Exercise goal: Reply with exactly the lines from the one that contains "Ikusi +8 txekeak dituzten negozioak (62, 270)" through the last line of the records below, and with no other lines.

┌──

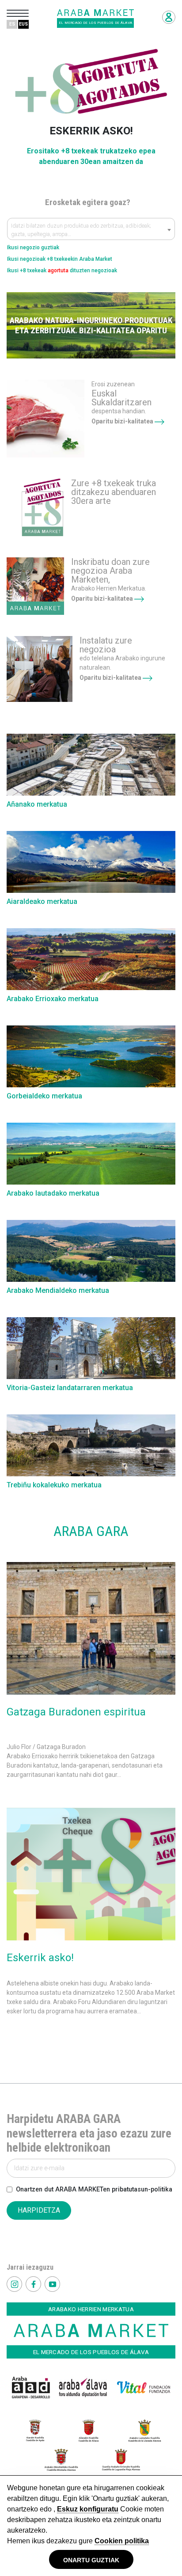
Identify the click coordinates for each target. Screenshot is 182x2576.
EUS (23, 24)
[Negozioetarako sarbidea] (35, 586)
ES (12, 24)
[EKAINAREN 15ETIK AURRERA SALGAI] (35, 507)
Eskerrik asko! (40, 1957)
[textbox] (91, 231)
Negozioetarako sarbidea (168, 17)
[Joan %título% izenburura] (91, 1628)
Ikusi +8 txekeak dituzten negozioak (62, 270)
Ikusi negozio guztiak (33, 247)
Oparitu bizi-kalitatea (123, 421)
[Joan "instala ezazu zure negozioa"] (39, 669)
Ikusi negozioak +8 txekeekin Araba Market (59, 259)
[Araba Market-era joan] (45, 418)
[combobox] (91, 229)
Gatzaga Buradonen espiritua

└──

Written response:
Ikusi +8 txekeak dituzten negozioak (62, 270)
Ikusi negozio guztiak (33, 247)
Oparitu bizi-kalitatea (123, 421)
[Joan "instala ezazu zure negozioa"] (39, 669)
Ikusi negozioak +8 txekeekin Araba Market (59, 259)
[Araba Market-era joan] (45, 418)
[combobox] (91, 229)
Gatzaga Buradonen espiritua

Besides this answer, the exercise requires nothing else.